Além disso, o terceiro ator que entra na cena doméstica, o Estado, não é o governo, nem o Poder Executivo. É geralmente o Judiciário e, mesmo, a opinião pública. Quem passa a achar intolerável a violência física contra mulher e filhos, ou a exploração da empregada em jornadas excessivas, é a sociedade. O Poder Executivo é até tímido. Faz tempo que poderia investigar se os patrões registram as domésticas, obrigação legal que existe há décadas e a meu ver é mais importante, de fato (mas não simbolicamente), do que a nova lei. Por que nunca as Delegacias do Trabalho foram ver, nas casas dos ricos ou da classe média, as condições de emprego doméstico, ou pelo menos se elas têm carteira assinada? Provavelmente, continuarão a não ir. Mas a emenda empodera as empregadas para exigir também esse direito que já tinham.
Quando uma mulher agredida se queixa do marido na delegacia, acaba o ditado "em briga de marido e mulher, ninguém mete a colher". A democracia é justamente essa colher. Briguem, resolvam só vocês seus conflitos, mas ninguém bata em ninguém. O que se coíbe é a violência. O marido, se quiser mudar de cidade, não pode impor isso à esposa. Tem de negociar. É uma negociação sem última palavra: pois esse é o significado do diálogo. Isso tem, obviamente, um custo. Mas é o mesmo custo genérico da vida contemporânea. Todos nós somos, hoje, mais conscientes de nossos direitos e, ao mesmo tempo, mais impacientes. Toleramos menos que nossos pais e avós. Isso é ruim? Em parte, sim. Os laços afetivos se tornaram mais vulneráveis. Nosso desafio é aprender a cuidar melhor deles, porque a tendência é a rompê-los ao primeiro desentendimento. Mas nada disso justifica a violência, contra mulher e filhos, ou a humilhação da doméstica.

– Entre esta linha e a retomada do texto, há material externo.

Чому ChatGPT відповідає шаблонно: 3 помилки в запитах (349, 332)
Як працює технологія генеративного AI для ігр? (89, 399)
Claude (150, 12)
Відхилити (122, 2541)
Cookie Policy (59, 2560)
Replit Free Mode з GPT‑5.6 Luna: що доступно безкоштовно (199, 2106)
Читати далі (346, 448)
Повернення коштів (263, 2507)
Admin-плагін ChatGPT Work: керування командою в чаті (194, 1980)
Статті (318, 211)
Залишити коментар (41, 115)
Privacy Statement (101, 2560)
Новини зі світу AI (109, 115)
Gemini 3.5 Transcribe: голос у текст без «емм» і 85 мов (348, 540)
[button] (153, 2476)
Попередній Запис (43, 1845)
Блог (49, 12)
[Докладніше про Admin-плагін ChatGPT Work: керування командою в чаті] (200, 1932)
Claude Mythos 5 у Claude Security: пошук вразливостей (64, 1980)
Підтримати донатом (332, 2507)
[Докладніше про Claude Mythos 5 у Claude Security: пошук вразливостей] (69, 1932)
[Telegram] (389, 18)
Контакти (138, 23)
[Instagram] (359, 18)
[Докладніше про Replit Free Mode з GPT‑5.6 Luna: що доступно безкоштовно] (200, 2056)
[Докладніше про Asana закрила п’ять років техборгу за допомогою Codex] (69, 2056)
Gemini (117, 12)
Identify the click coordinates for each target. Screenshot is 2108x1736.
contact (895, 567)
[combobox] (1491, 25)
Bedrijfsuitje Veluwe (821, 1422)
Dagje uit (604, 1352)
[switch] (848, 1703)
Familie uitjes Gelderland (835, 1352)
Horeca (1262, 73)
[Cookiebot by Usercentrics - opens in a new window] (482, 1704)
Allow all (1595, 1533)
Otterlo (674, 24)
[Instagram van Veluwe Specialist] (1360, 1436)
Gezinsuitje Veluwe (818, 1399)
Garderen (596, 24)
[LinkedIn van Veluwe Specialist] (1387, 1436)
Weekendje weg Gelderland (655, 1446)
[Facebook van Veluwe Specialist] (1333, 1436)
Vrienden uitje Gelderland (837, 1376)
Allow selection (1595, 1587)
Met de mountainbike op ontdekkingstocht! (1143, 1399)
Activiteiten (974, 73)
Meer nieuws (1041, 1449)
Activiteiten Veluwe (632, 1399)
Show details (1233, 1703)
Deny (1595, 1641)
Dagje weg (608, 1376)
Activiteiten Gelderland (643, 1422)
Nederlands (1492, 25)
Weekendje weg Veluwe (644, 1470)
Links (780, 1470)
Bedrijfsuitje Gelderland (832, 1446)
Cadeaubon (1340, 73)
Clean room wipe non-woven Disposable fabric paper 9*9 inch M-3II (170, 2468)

Isso posto, a legislação nova precisa de uma regulamentação urgente, até porque já vige o novo preceito constitucional e há questões em aberto. Melhor teria sido tramitarem ao mesmo tempo a emenda e a legislação pertinente: diminuiria tensões e não haveria as demissões preventivas que já ocorrem. Ao contrário do que tenho lido na imprensa e no Facebook, patrões não são todos vilões, nem todas as empregadas são do bem. Mas quero dizer, a quem se sente incomodado com a emenda 72, que esse mesmo incômodo já afetou muitos, em especial os homens, ao saberem que não podiam mais impor a vontade a seu entorno. A tendência das relações democráticas é a se expandirem. Isso significa que, de forma de governo, elas vão se tornando formas de vida. Saem do mero poder político para contaminar a sociedade e mesmo as microssociedades que são as famílias, os casais. Iluminam os cantos desconhecidos da vida. Obedecem, assim, ao princípio do Iluminismo: as luzes melhoram o mundo. Se formos conscientes disso, nos adaptaremos melhor à nova realidade. As patroas ganharão, se entenderem que o reconhecimento dos direitos trabalhistas às domésticas se dá em sequência à conquista da igualdade delas mesmas com seus maridos. Se quisessem manter o status quo, deveriam voltar à família patriarcal - porque só nesta a Lei e a Justiça param do lado de fora da casa. Assim era em Roma antiga, mas isso incluía o direito do "pater familias" a matar, sem processo, mulher, filhos e servidores. A família estava fora da esfera legal. Vivemos hoje num mundo diferente e, arrisco dizer, melhor.
Renato Janine Ribeiro é professor titular de ética e filosofia política na Universidade de São Paulo.